Beyond the Bottom Line – Why Investors are Valuing Sustainability
Every investor is looking for a strong financial return, but today’s shareholders are demanding more from the companies they invest in. Increasingly, they’re choosing to invest in companies that combine strong financial returns with excellence in environmental, social, and governance (ESG) performance – a so-called “triple bottom line”.
Everybody benefits from sustainability. For example, a recent study by Boston Consulting Group and MIT Sloan Management Review showed that effective sustainability strategies create value for companies and their shareholders by reducing costs, driving growth, and increasing margins. In turn, I expect that companies that succeed in this sphere will also experience higher valuations and higher stock prices than those that do not.
“What gets measured gets done”, and this shift is causing companies to become more aware of their impact on the world than ever before.
Investors Should Demand ESG Information When Comparing Companies
The shift towards sustainable investing is being driven by younger investors and millennials. In fact, a recent Morgan Stanley survey found that 84% of millennials invest with as much focus on ESG as on financial results – not because they are unrealistically altruistic – but rather because they consider sustainable companies to be less risky, more profitable investments. Since millennials will constitute 75% of the workforce and most active investors by 2025, companies that ignore this trend do so at their peril.
Being able to compare companies on more than just their financial performance makes it possible for investors to find companies that are both successful and aligned with their personal values. However, every company currently presents its ESG information differently, and this makes it difficult to directly compare companies’ performance in the same way we can with financial performance.
Already, initiatives brought forward by the UN and the Canadian Securities Administrators, as well as the rise in popularity of integrated reporting, are setting the groundwork for a more standardized approach to reporting that will enable investors to make apples-to-apples comparisons between companies. The result is that more companies than ever before are reporting ESG information. In 2011, less than 20% of S&P 500 companies reported ESG data. In 2017, that number had increased to more than 85%.
Powering a Sustainable Future
Increased ESG reporting affords the power industry with an unparalleled opportunity to explain how proactively it’s responding to climate change and other important ESG issues. My colleagues and I are all members of our community, and we recognize the role we play in building and powering a more sustainable world for future generations.
At Capital Power, we’re committed to being part of the climate solution and we’ve made ESG an integral part of our business success. On the environmental side, we’ve invested in innovation and new technologies to continually improve the emissions performance of our thermal generating assets, to grow our renewable generation portfolio, and to support the development and deployment of carbon capture utilization and storage that will achieve zero-emitting natural gas generation in the not-so-distant future.
On the social side, we’re actively building partnerships with businesses across industries to tackle systemic challenges, such as climate change, diversity and inclusion, wildlife protection and health and safety. By working together with other leaders in ESG, we’re able to move the needle faster and create more lasting results that benefit more people.

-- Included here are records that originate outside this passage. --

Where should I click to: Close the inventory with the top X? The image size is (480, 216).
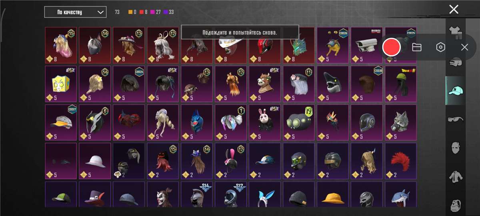(x=454, y=9)
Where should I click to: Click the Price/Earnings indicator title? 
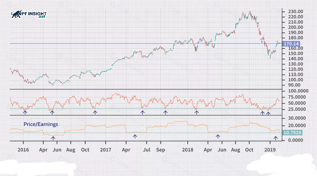click(41, 125)
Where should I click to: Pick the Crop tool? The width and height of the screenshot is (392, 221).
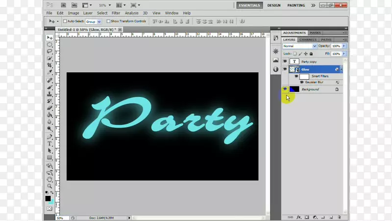[x=49, y=65]
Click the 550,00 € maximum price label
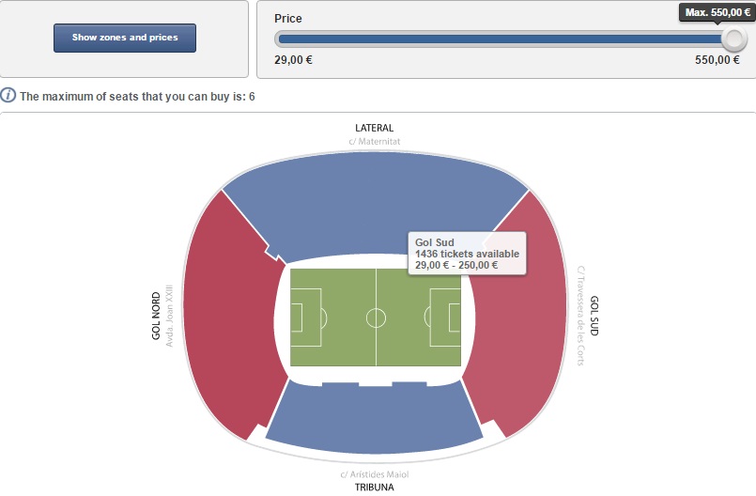The width and height of the screenshot is (756, 496). 717,60
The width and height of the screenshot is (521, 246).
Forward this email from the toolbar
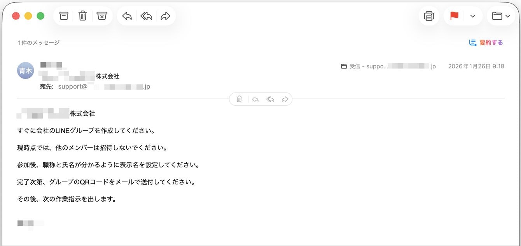[165, 16]
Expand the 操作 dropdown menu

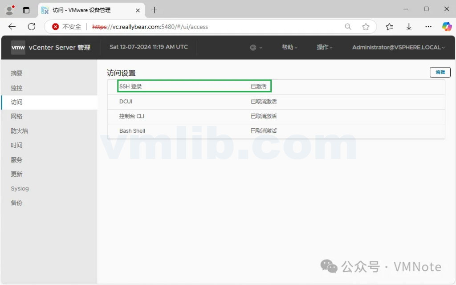(325, 47)
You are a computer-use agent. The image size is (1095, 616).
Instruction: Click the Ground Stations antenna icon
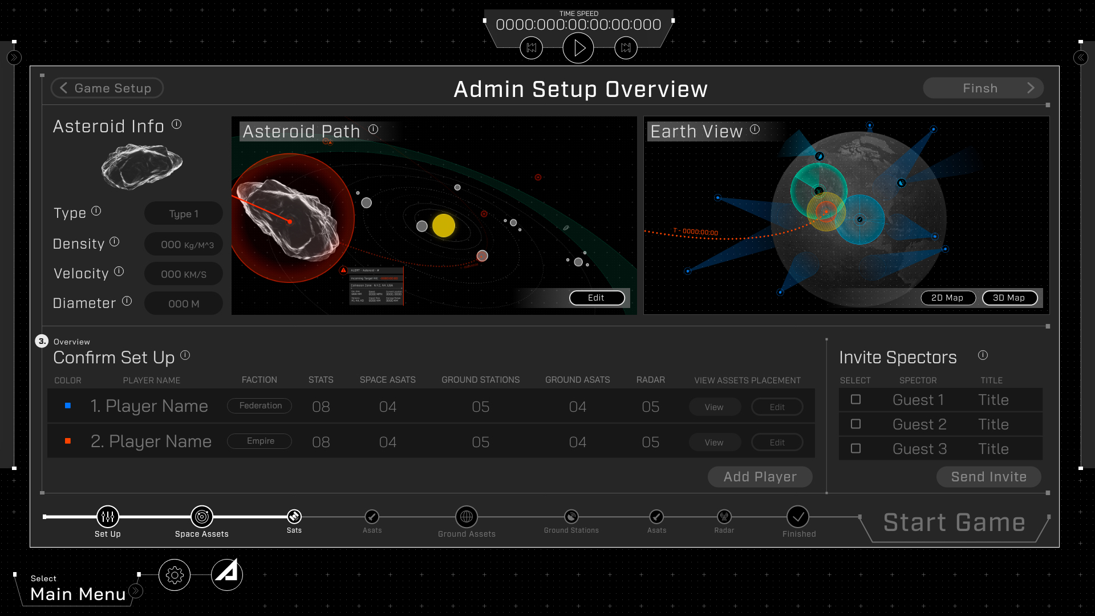coord(571,517)
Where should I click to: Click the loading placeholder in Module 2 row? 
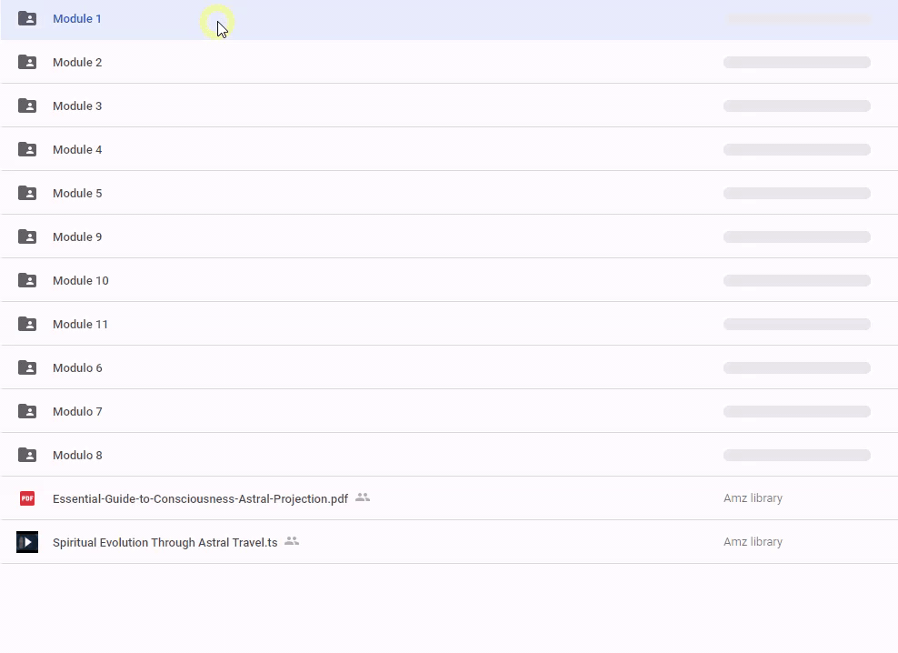796,63
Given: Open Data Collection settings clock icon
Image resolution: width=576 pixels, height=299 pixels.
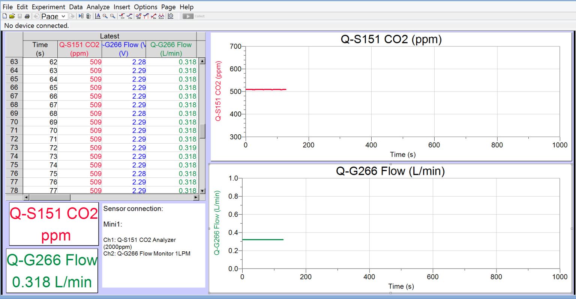Looking at the screenshot, I should click(171, 16).
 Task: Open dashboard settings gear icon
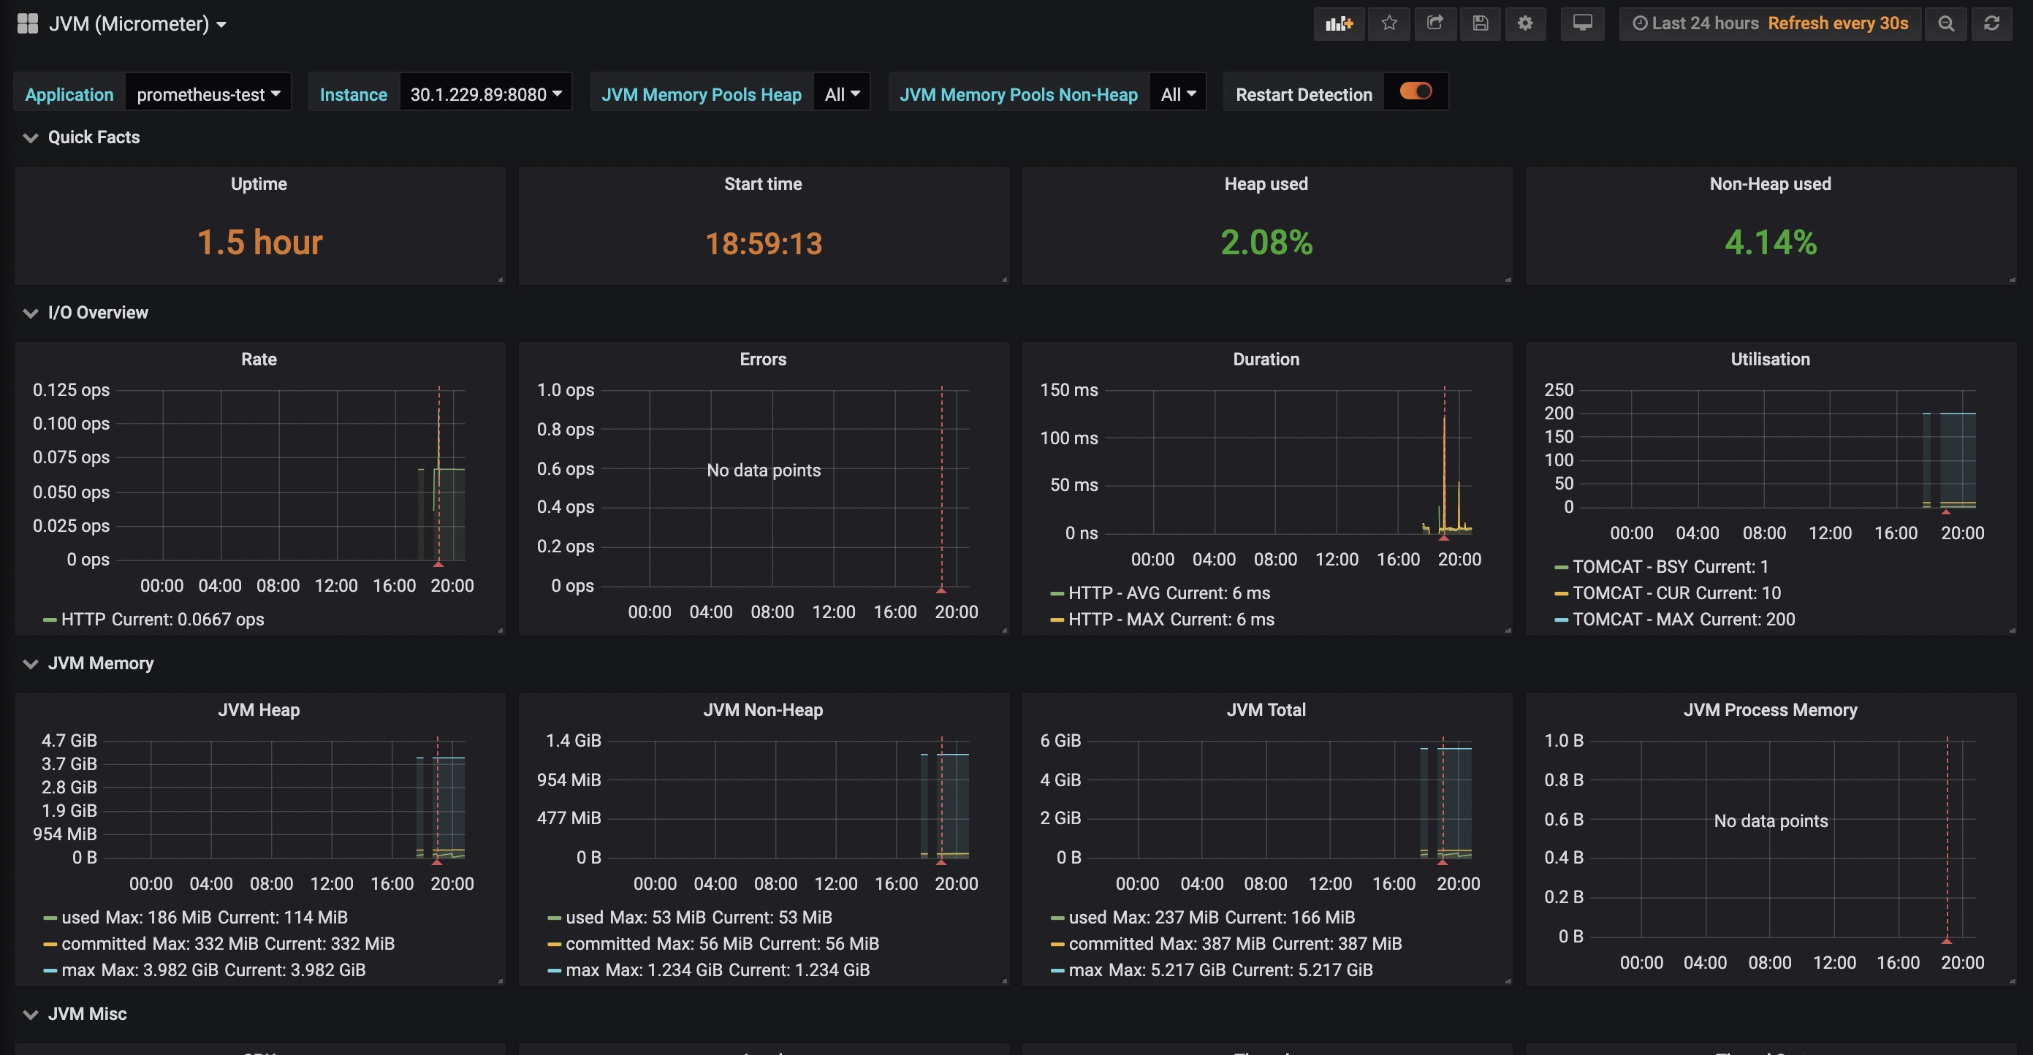[1525, 24]
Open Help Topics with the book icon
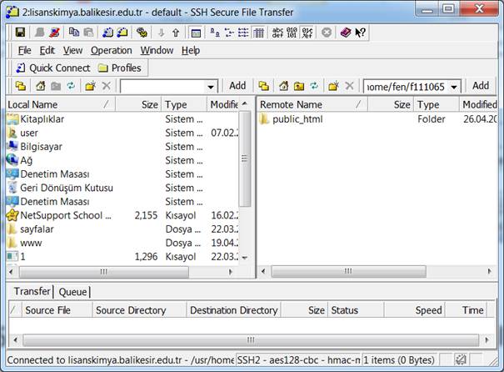Viewport: 504px width, 372px height. click(x=346, y=33)
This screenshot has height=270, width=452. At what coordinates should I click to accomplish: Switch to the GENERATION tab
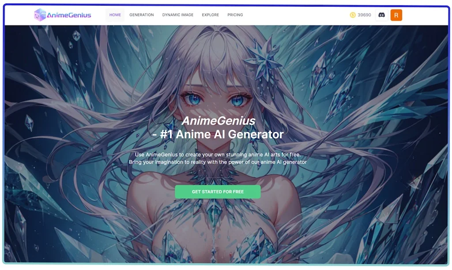pyautogui.click(x=141, y=15)
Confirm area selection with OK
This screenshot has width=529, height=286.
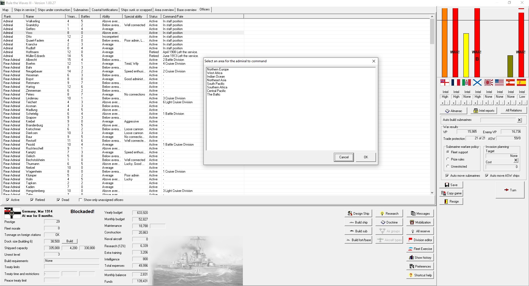pos(366,157)
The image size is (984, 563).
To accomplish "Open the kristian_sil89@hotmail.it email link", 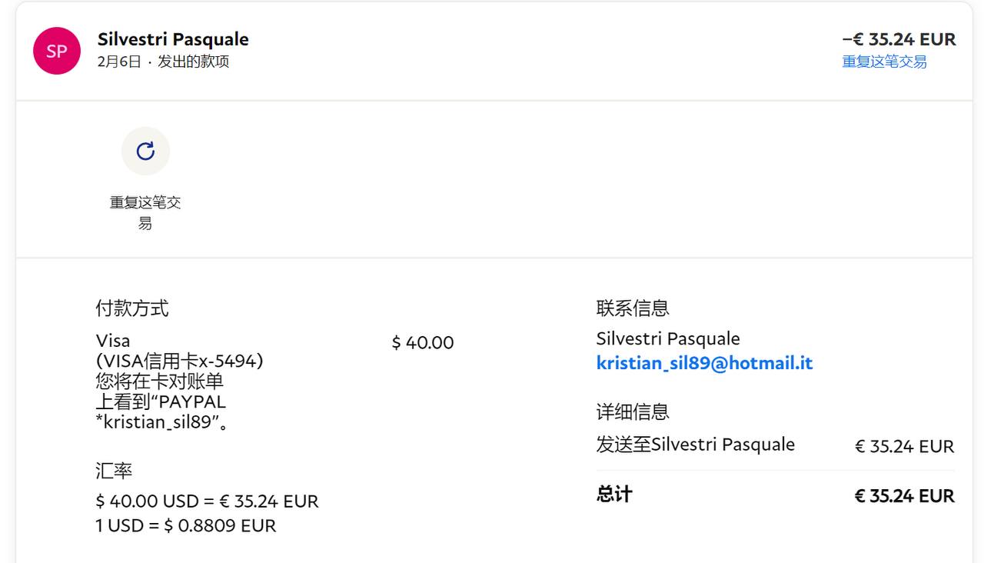I will coord(704,363).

From a governance perspective, we’re constantly ensuring that decisions are made in the best interest of shareholders, and that effective processes and controls are in place to assess and manage risks, capitalize on opportunities to position us for the long term and build relationships with our other key stakeholders.
We’re more than just a power company. We’re a good neighbour and we’re taking a leading role in improving ESG across the board.
ESG – More Than Just the Bottom Line
Driven by the rise of sustainable investing, many investors are now choosing their investments on the basis of companies’ ESG performance in addition to their financial results. All other things being equal, investors want to place their capital with the companies that best align with their personal values. This trend is creating a demand for more standardized ESG reporting requirements for companies, and has incentivized companies across industries to take real, meaningful action. Capital Power looks forward to the time when ESG reporting requirements are standardized because we’re confident we’ll succeed in the apples-to-apples comparisons.